Harvesting wheat with a scythe. A great learning opportunity. A organic, hand-broadcasted wheatfield, ready to harvest soon. We will be harvesting a quarter acre, weather permitting. Details to follow.
Here's a gem. The wheat harvest starts 3:00 minutes in. Good video quality. Watch it full screen at https://www.youtube.com/watch?v=hb4QYOHV8i8&feature=endscreen&NR=1
The winter grains are thigh high already. Time to finally figure out a homemade grain cradle, of some sort. Here are a couple of ideas, from wildseed01 on YouTube. Thanks Wildseed01 for sharing this good info!
Below is a simple bow cradle (boyle) with a pricker. See 0:54 for still picture. This one can be completely homemade with some green willow, a thin angle iron, and some good twine.
This is Crabapple farm in Chesterfield, MA. Tevis is harvesting the wheat using an European scythe and the sickle follows.
Another great harvest video. YouTube sure is a goldmine of info. This one was posted by tempo2002 . It was shot in Super-8 film by Folker B. Jung, in 1983. I think it takes place in southern Germany. Excellent close-up views of the F.A.O.-style grain cradle's construction, and in action! There is a drawing of the F.A.O. cradle on page 77 of The Scythe Book, though the cradles in this video look more artfully constructed.
In 2009 I had another opportunity to lead a grain harvest/experiment. This time, one of my Spring Scythe Workshop participants had a field of oats that she had had planted on her land as a nurse crop for hay. She wanted to try to harvest some of it with a scythe. So we organized a workshop for it. The nice thing about having a grain harvest workshop with oats, was that we had a much greater window of opportunity in which to harvest the grain, compared to other grains. Oats don't fall off as easily, when ripe. This extended time-frame made it easier to schedule a workshop, and also to work around the weather.
Hello Botan, Your site is a great resource for folks (like me) wanting to learn about sustainable farming.
I think of the thing that I made as a "catcher" or "pusher" modification to a mowing scythe for the purpose of harvesting grain. From watching the video on your site, I could not tell if those German farmers had a temporary addition to their scythe or not (though I thought so because at the end, the guy detached his blade and re-attached it under the clamp along the snath), but I wanted mine to be detachable. And that's the real difference in my mind-- one is a temporary modification to a tool to get a specific job done and the other is a permanent and specialized tool.
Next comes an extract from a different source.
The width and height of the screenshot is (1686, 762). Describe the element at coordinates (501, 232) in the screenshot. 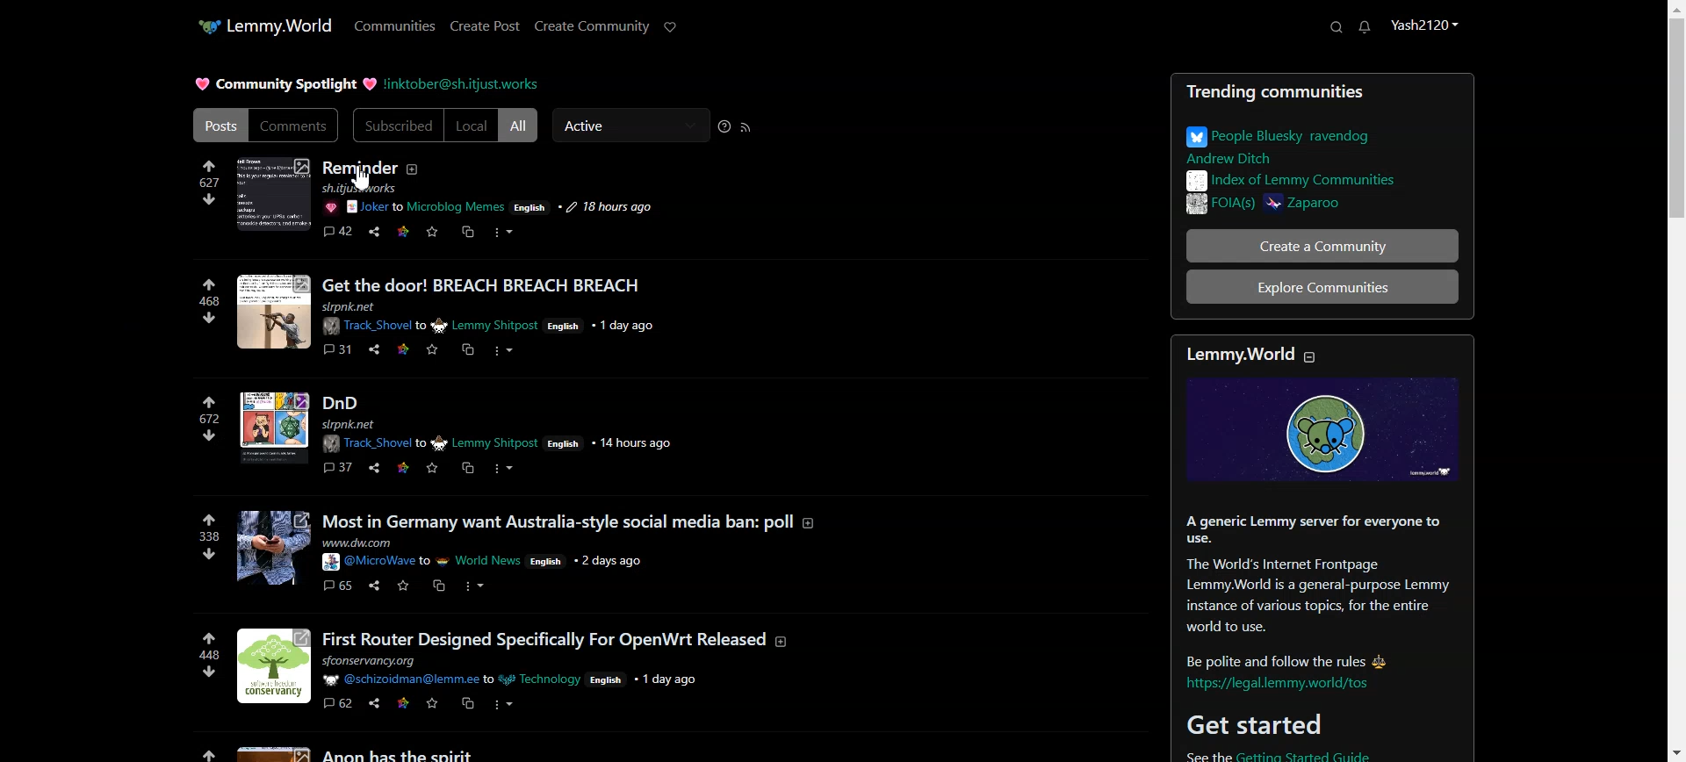

I see `More` at that location.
For example, one would not want to use a grain cradle to mow a lawn! (The cradles I've seen have really short snaths and long, wooden tines going out over, parallel to the blade.) David Tresemer, in his The Scythe Book, shows an "F.A.O cradle" (figure 26) that is very similar to the catcher, but it is bent inward (at the blade end) out over the beard of the blade. It does appear to be a temporary attachment.